Under no theory could Edgar Van Slyke have been held for the debt. He was the owner of the vendor's and deed of trust liens against the premises in question. He could be made a party defendant, when the suit was filed, for the purpose of having the trial court declare the paving lien superior to the liens held by Van Slyke, and to such interest as he may have had.

This is true even though the owners of the property conveyed the title thereto to Van Slyke prior to the day suit was filed.

To give the plaintiffs relief as against Van Slyke and his heirs, it was necessary that the debt be established as against the owners when the assessment was made, even though no personal judgment was sought against them, and such cause of action being barred by limitations as to the owners, there cannot be rendered a judgment against the Van Slykes, in the face of their plea of limitations.

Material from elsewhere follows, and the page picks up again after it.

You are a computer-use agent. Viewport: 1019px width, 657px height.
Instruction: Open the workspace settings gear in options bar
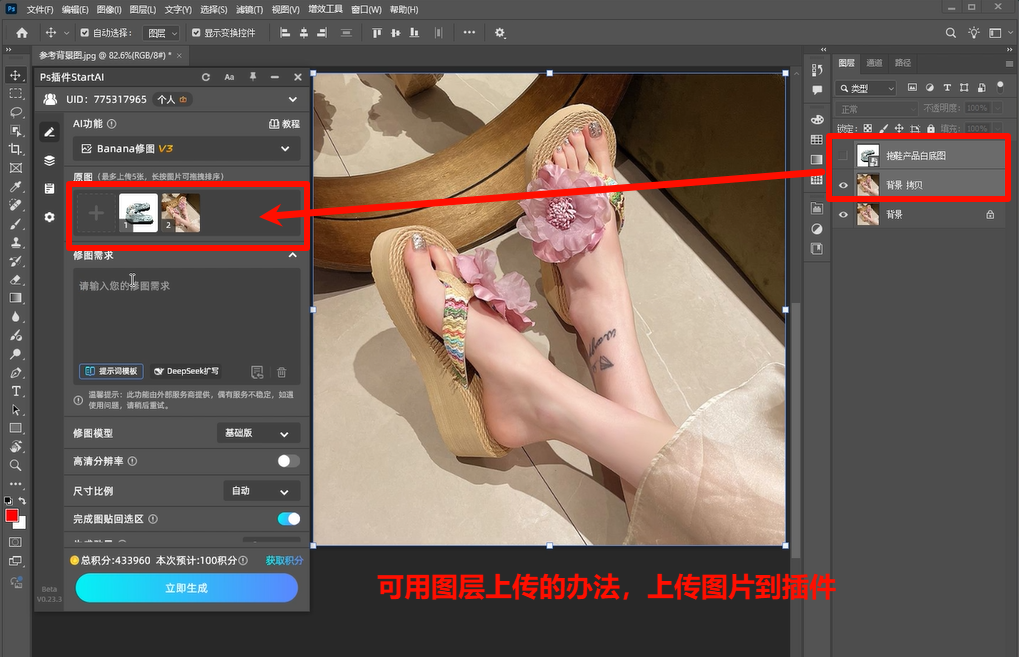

Assuredly, there can be no lien without a debt, and the suit to establish the debt must be brought before the debt is barred, if the petitioner would avoid the penalty prescribed by the Statute of Limitations.

No attempt was made to foreclose the supposed lien as against the Wasson boys until the right was barred, and the pleading asserted as against Van Slyke's rights did not serve to toll the statute as against the right of Van Slyke and his heirs to raise the defense of limitations, under the facts found.

There are many assignments of error and many findings of fact and conclusions of law by the trial court which are challenged, but we are of opinion that what we have said is decisive of the case.

All assignments of error are overruled and the judgment is affirmed.